Time was, Siobhan Clarke got a frisson just walking through the door of Gayfield Square police station. Each day brought new cases and different challenges, and there might even be something big about to break – a murder or serious assault. Now, though, Police Scotland parachuted in their own squad for high-profile inquiries, meaning the local CID was reduced to a support role – and where was the fun in that? Every day now it seemed there were grumblings and mutterings; fellow officers ticking off the days till retirement or pulling sickies. Tess in the control room was a good source of general gossip, even if the gossip itself was grim.

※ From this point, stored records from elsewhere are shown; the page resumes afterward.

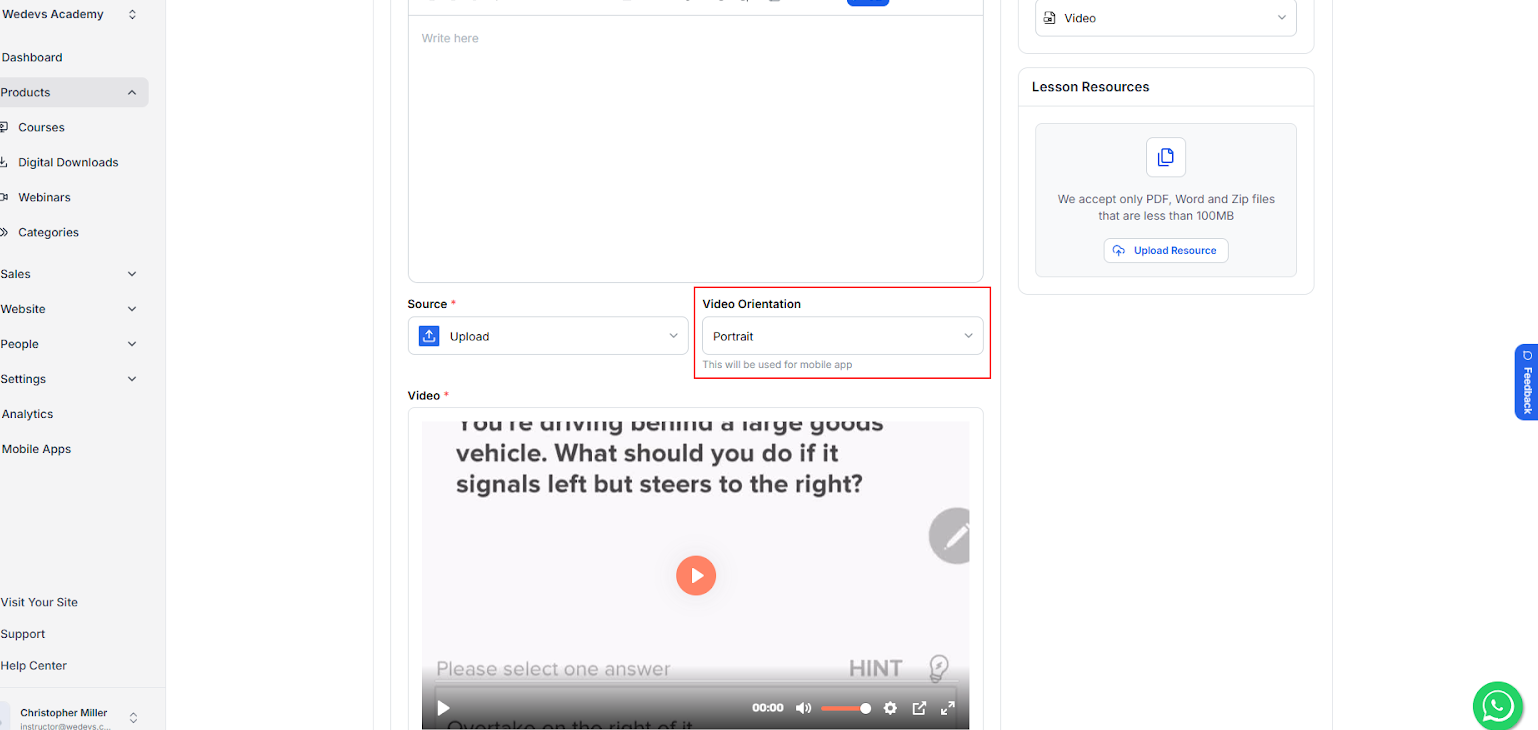Mute the video using speaker icon
The image size is (1538, 730).
click(803, 708)
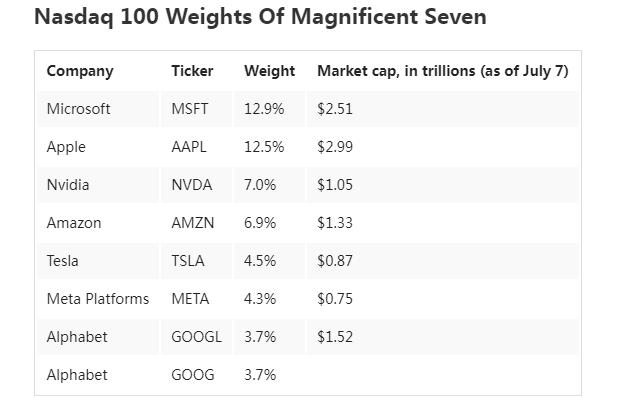The width and height of the screenshot is (624, 402).
Task: Select the 12.5% weight for Apple
Action: click(x=264, y=147)
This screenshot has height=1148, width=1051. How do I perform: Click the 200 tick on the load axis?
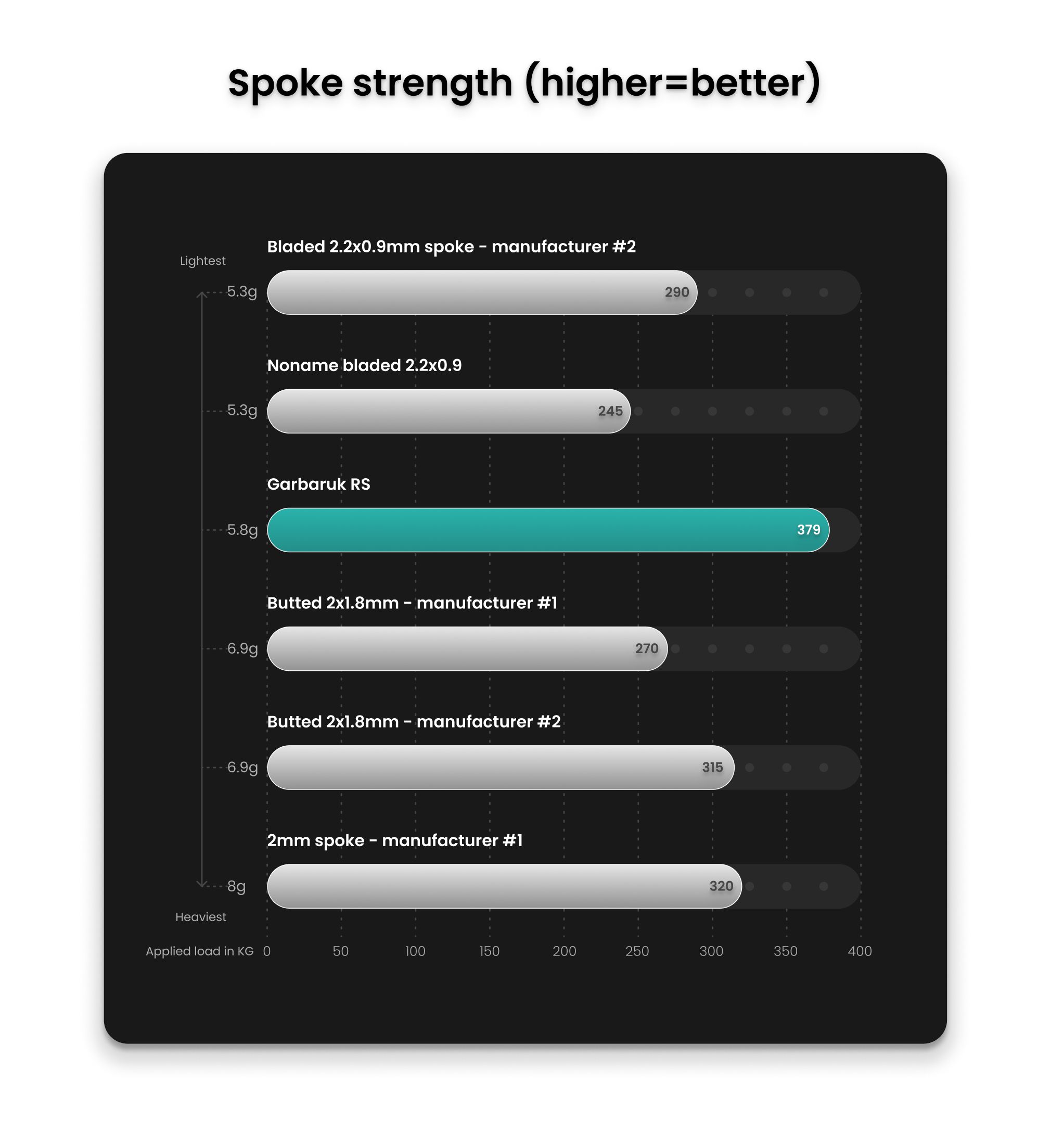pos(564,951)
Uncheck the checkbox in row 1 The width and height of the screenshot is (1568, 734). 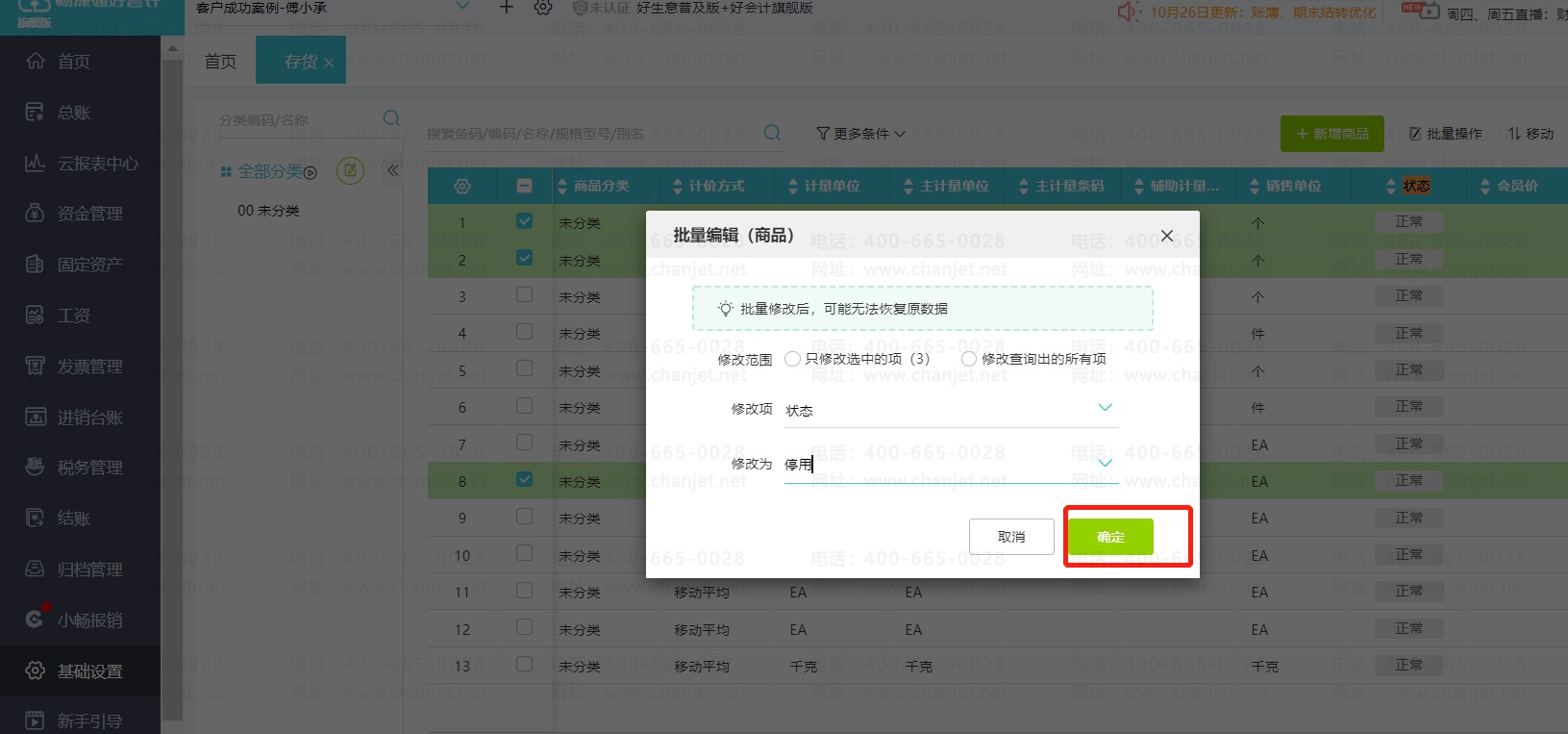[x=524, y=221]
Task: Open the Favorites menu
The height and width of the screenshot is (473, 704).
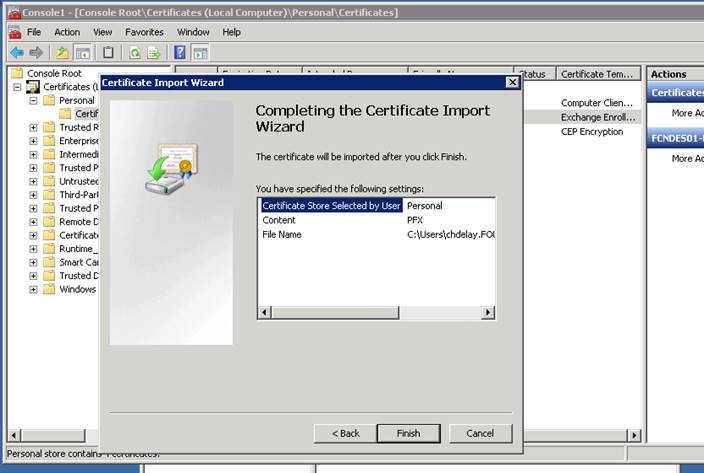Action: [144, 32]
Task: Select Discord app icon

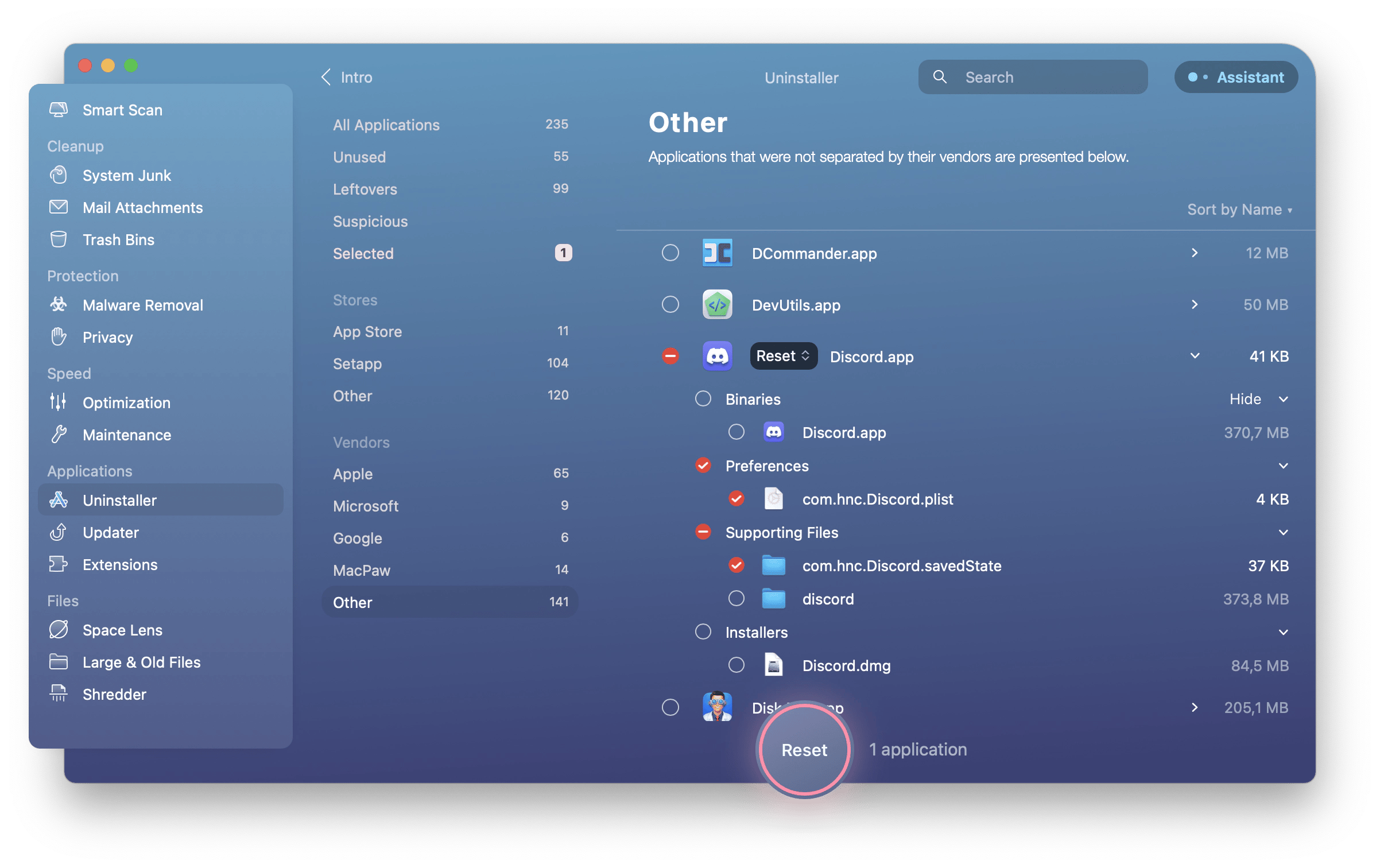Action: 718,356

Clarke had had to park in a pay bay, too, having failed to find a space at the station. So, having put in the maximum amount, she was tapping an alarm reminder into her phone as she climbed the stairs to the CID suite. In four hours she’d have to move the car or face a fine. There was a sign she could use for her windscreen – OFFICIAL POLICE VEHICLE. But she’d tried that once and returned to find someone had scored the car all down one side.
Nice.
The CID suite wasn’t big, but then it wasn’t busy. Her two DCs, Christine Esson and Ronnie Ogilvie, were seated at their computers, tapping away. With her head angled downwards, only Esson’s short dark hair was visible.
‘Good of you to drop in,’ Clarke heard her comment.
‘I was out at Darryl Christie’s house.’
‘Word is he’s had a bit of an accident.’ Esson had stopped typing and was studying her boss.
‘We all know he’s a respectable entrepreneur and everything,’ Clarke said, slipping out of her jacket and draping it over the back of her chair, ‘but could you find me anything we’ve got on his activities and associates?’
‘No problem.’
Clarke turned to Ogilvie. ‘Uniforms are talking to the neighbours. I need to know what they find. And make sure they look at any and all CCTV recordings from dusk till the paramedics arrived.’